If we only use our heads we can make an entire sane and prosperous nation.
If we let greed and self indulgents take over again it is back down tnto the sewer.
I have been through this before in the 70's and just as soon as the shortage disappeared so did the concern over conservation of resources.
2) We not only need a new infrastructure, but we need new ideas.... traditional rail won't work in a lot of places. We need to farm the idea out to Disney (or some comparable group accustomed to moving large numbers of people in a number of different ways.
By building smaller footprint alternatives (like really light rail: maybe the size of a roller coaster car) that can be dispatched as needed and may be light enough to share space with roads and sidewalks, we might even save money on construction.
It should also be a graduated tax based on the size of your vehicle and the estimated fuel usage of that vehicle. This way everyone who drives a vehicle pays a share of the tax. It doesn't matter how much you make or your social status, but on the vehicle you drive. Half of the monies collected should go towards road and bridge repairs and the other half towards New Energy solutions, whether that be solar, wind or electrical.
I remember the 70's extremely well. When you could only get your gasoline on even or odd days and the speed limit was 55mph. We apparently didn't learn our lesson from that time and if we don't step up and do something now we are going to be right back where we were, spending outrageous amounts of money on foreign fuel.
You are wrong. We need to implement an emissions tax of a $100 per ton of carbon dioxide, which is about $1 per gallon, to demonstrate that we do have the political will. Now is the time to do it!
1) It would send a clear signal that we have the political will to become energy independent
2) It would eliminate the need for a ridiculously complex(easy to game) cap and trade system.
3) It would generate about $600 billion per year, which would eliminate the deficit and leave about $100 billion and year to finance the development of the new energy efficient infrastructure.
Rather than revenue neutral, it should be a source of revenue and a demonstration of national will. It is way past time to stop sending $700 billion dollars a year, for oil, out of this country . We need to retain it here to invest in our infrastructure.
People are now desensitized to paying $3-4 per gallon.
The revenue generated could be put to good economic use rebuilding infrastructure, expanding/improving public transportation and green technologies.
All gas tax revenue would have to be mandated to be spent in the US, creating jobs and helping us out of the mess we are in.
Your primary argument against a gas tax seems to be that it won't be enough to stop climate change -- and I agree. We will still need other alternatives, wind, solar, etc. We'll still need to work on plugin hybrids and plugin electric vehicles.
But as you note, most of these transit alternatives require not just a new type of engine, but a new infrastructure. In other words, they're a BIG DEAL, and unlikely to take off overnight.
So why make the perfect the enemy of the good?
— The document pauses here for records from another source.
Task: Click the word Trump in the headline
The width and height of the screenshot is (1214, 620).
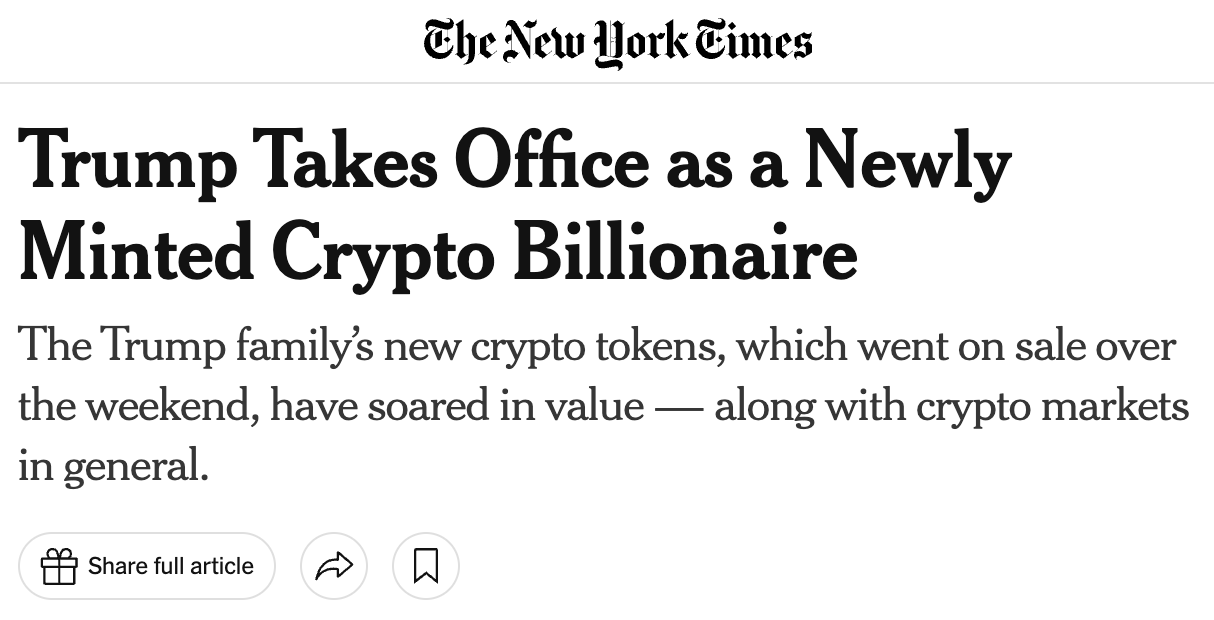Action: coord(129,164)
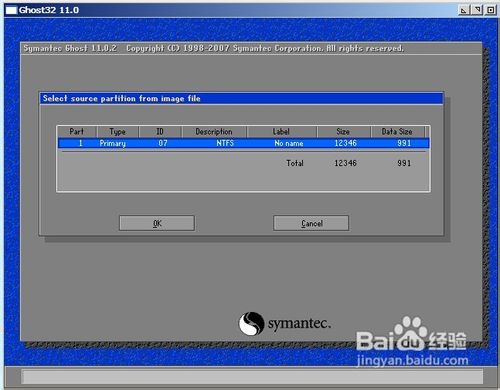Click the symantec wordmark text
The height and width of the screenshot is (390, 500).
(x=299, y=323)
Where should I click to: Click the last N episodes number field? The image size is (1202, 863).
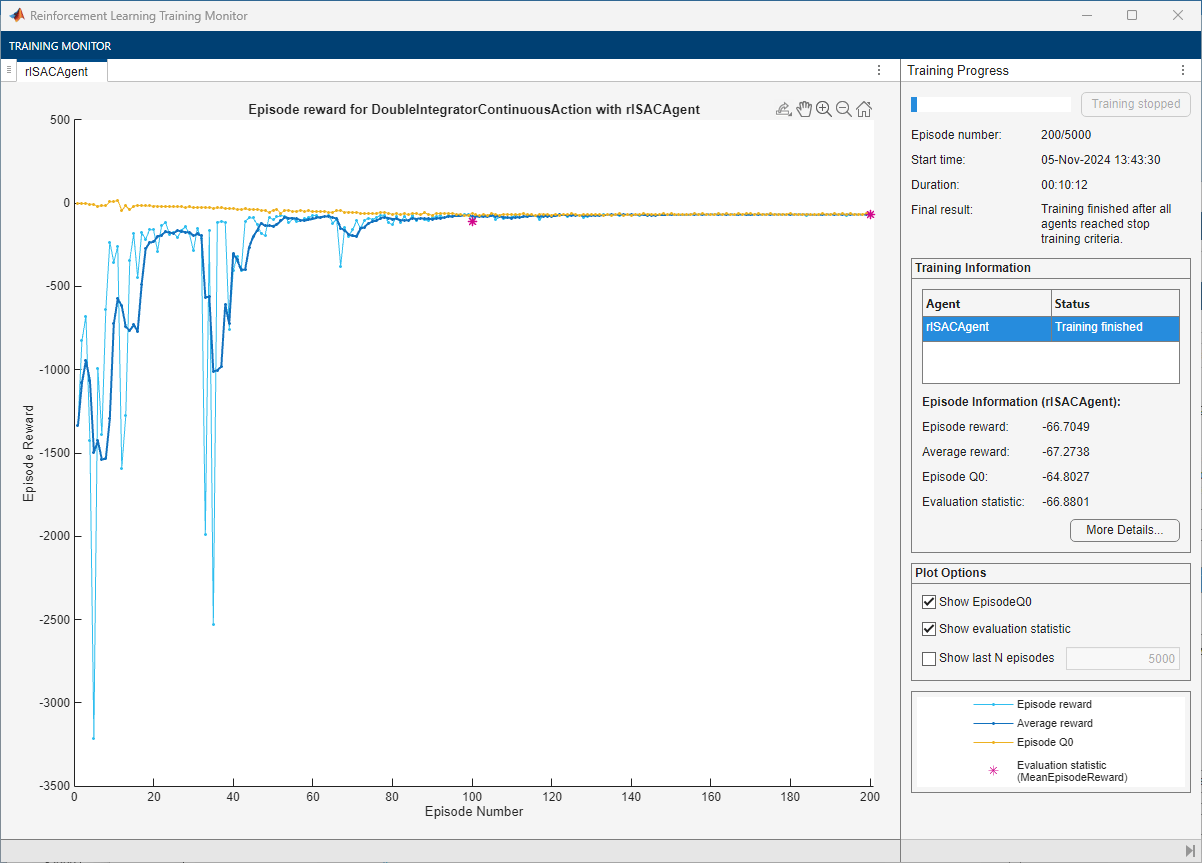[x=1122, y=658]
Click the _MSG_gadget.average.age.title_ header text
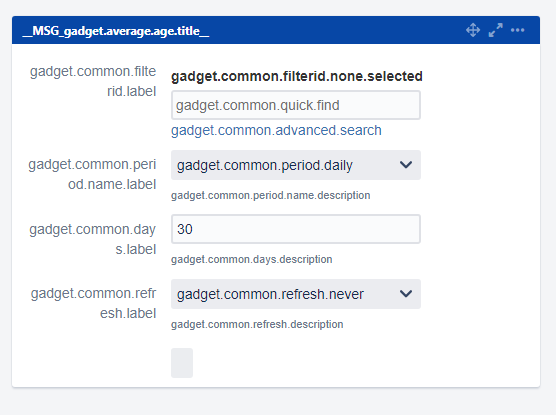The width and height of the screenshot is (556, 415). click(116, 31)
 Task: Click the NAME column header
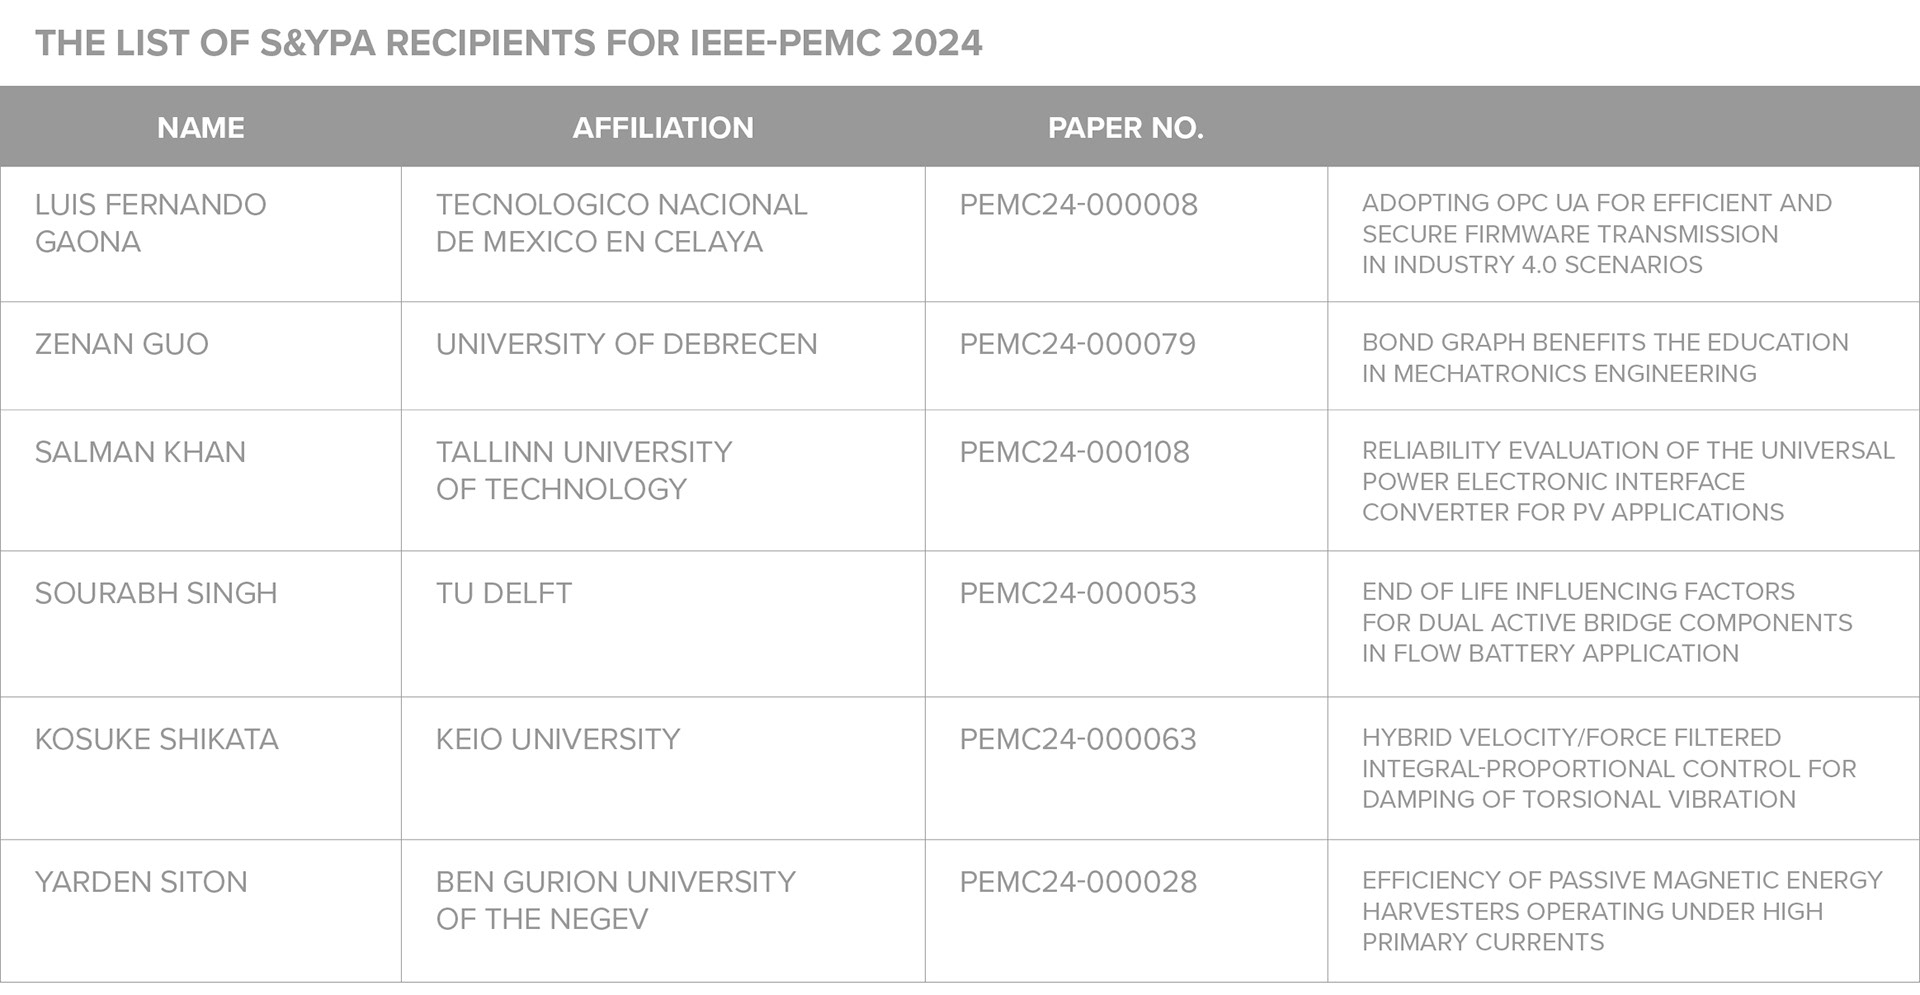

Yes, ultimately we need to switch to a different method of transit. But in the meantime, where's the problem with using government's taxation power to nudge people in the direction of doing the right thing? We could improve -- not eliminate, but improve -- the environmental impact of all the car's we've built, and we could use the tax money for further future-thinking environmental/energy independence work.
Yes, it would require a lot of political capital to pas a gas tax, especially in today's economy -- you'd need to balance it out elsewhere; make it less convenient to drive, but more convenient to take public transportation.